**DATA FOR THIS EXERCISE:**
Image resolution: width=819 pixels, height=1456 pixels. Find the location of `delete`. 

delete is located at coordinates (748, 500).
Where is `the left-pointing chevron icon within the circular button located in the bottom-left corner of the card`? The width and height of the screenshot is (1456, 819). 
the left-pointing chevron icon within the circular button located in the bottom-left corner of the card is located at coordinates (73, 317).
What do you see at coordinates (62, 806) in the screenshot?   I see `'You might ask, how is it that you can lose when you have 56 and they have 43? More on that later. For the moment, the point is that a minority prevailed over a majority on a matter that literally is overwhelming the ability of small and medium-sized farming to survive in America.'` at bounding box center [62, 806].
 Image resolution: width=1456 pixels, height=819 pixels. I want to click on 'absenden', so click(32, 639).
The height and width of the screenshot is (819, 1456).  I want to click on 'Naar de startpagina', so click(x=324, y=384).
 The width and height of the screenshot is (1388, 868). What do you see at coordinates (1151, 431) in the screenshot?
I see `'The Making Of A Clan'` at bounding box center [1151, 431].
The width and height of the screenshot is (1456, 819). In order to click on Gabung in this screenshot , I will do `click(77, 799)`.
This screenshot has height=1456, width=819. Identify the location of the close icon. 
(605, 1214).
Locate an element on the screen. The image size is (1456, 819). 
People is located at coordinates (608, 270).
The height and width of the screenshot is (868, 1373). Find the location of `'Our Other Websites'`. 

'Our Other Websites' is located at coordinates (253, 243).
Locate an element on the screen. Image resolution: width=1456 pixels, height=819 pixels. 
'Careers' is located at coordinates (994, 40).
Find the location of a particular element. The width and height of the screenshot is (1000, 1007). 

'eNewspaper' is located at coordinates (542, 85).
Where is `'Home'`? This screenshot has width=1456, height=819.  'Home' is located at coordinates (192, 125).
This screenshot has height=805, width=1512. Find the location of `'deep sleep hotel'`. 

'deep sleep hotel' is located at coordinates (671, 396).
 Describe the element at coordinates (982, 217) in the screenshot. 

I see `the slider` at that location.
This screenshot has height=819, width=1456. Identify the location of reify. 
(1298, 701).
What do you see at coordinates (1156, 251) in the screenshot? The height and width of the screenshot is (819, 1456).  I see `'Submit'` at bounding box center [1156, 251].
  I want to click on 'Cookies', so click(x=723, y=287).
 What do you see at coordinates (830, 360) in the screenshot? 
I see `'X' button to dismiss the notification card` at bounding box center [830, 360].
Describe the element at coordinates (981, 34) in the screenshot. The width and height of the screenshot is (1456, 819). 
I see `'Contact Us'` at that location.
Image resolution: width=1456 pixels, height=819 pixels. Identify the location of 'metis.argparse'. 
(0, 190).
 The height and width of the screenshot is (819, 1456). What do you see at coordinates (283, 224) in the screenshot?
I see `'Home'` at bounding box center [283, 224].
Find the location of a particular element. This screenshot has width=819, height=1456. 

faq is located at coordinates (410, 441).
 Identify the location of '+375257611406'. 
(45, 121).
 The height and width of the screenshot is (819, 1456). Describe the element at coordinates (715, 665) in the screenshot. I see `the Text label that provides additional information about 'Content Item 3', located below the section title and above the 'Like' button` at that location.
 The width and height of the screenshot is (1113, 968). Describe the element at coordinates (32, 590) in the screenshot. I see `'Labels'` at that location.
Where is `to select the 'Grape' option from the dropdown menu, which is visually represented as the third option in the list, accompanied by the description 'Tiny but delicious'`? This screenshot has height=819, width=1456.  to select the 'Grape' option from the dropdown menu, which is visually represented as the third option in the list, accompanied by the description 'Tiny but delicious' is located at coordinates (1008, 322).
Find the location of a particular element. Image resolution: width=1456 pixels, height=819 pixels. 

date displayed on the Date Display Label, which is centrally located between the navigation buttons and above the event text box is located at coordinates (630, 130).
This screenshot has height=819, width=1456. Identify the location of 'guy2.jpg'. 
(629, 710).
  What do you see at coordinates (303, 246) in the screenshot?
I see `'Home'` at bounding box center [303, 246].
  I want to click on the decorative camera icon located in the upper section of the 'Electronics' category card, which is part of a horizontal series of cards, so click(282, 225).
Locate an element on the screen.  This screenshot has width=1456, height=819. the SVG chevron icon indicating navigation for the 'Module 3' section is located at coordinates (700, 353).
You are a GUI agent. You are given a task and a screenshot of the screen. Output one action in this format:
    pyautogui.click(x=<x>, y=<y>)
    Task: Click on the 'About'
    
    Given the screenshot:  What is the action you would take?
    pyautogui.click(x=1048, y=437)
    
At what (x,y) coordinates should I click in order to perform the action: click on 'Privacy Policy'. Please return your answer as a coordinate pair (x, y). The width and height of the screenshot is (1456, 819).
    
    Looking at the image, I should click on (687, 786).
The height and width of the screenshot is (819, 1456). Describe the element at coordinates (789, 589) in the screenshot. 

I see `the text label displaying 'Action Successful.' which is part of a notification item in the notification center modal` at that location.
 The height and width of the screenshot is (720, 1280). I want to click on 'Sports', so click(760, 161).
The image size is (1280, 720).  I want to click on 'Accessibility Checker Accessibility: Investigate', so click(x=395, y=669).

**YOUR OBJECTIVE:** Count the lines in the data above that contain the string "icon", matching case exactly. Reply with the number alone.

**EXPECTED ANSWER:** 5